This morning we startled a huge stag and doe which were sheltering in the uncut rape field. They leapt across the field, jumping high to clear the scratchy rape. Sasha was beside herself, and pulled so much on the lead that we had to turn back. It was an amazing sight, the great antlers disappearing and reappearing in agitated haste followed by the gentler bounces of the doe's soft head. It's lovely to think they are all out there doing their theng, though their world is shrinking as the harvesting continues.
Helen had invited both of us down to her place in Saxmundham in the afternoon, I thought for a cup of tea. Two hours later a bottle of prosecco had been drained, and Sasha had her head in an extra large size empty packet of Waitrose crisps. Somehow in eleven minutes I drove like a crazy thing to the vets in Fram to get the puppy checked over. In my unbalanced state I quite forgot to get him to clip her nails, and now I'm going to have to do it myself. The good news is that she is very healthy, a good weight and size, and with a confident temperament, as if I didn't know.

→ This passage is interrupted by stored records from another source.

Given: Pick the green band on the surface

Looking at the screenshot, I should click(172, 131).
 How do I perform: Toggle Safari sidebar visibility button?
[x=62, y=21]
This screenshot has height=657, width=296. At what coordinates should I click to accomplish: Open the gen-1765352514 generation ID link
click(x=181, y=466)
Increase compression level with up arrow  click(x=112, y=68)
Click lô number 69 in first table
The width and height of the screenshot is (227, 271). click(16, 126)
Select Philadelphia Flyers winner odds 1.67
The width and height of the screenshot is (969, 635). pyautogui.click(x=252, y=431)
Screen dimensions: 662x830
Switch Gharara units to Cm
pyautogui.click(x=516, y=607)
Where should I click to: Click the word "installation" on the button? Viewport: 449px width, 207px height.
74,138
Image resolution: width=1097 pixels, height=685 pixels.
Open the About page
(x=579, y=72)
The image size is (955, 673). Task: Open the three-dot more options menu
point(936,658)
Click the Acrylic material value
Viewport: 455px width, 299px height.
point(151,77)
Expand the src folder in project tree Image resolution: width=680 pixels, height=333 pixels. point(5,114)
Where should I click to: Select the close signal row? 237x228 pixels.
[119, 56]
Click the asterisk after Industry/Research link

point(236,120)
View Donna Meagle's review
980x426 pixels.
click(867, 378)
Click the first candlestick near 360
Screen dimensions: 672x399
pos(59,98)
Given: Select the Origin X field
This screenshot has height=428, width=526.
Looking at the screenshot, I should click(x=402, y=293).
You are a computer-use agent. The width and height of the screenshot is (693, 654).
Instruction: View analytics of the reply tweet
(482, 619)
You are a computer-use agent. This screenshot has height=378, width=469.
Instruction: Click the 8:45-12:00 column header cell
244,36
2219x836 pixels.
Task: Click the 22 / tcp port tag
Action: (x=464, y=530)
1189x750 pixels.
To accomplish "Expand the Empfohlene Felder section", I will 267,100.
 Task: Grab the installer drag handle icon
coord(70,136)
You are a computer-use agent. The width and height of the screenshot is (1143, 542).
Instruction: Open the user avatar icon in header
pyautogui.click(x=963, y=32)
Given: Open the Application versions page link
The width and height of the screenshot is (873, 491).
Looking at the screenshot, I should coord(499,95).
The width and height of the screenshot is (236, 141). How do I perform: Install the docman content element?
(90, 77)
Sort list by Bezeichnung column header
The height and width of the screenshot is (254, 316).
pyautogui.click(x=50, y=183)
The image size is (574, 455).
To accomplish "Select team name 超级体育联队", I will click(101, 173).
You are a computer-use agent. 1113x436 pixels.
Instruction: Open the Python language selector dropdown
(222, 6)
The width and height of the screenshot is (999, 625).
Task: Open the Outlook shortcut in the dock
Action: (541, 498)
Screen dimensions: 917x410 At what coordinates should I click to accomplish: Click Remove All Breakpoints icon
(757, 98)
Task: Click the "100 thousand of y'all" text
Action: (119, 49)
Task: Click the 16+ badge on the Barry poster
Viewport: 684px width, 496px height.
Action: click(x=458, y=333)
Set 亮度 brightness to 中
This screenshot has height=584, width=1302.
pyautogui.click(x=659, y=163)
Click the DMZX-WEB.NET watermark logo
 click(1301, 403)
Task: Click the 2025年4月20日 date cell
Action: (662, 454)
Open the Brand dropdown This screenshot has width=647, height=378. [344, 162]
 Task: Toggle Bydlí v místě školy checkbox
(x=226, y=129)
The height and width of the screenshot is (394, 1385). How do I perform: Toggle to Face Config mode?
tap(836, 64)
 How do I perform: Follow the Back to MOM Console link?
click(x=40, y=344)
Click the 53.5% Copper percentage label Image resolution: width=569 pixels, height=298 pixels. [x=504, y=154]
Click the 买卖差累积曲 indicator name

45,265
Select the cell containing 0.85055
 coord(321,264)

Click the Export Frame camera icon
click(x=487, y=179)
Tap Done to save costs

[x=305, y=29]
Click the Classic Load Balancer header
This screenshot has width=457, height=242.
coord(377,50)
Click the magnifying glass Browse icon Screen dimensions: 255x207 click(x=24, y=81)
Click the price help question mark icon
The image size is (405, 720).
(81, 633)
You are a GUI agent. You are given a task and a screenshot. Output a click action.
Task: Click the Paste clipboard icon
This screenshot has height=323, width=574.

On our final walk through the old man's garden, the woods, the wheat fields, the plantation of young trees and the lane Sasha managed to eat a poo which she then threw up along with an assortment of pebbles, or they might have been sloe stones. But not before I'd wrestled most of it from her mouth, and despite scrubbing with "all the perfumes of Arabia" the smell lingers. Poor Lady Macbeth. She had death on her hands, but what I had on mine was much worse.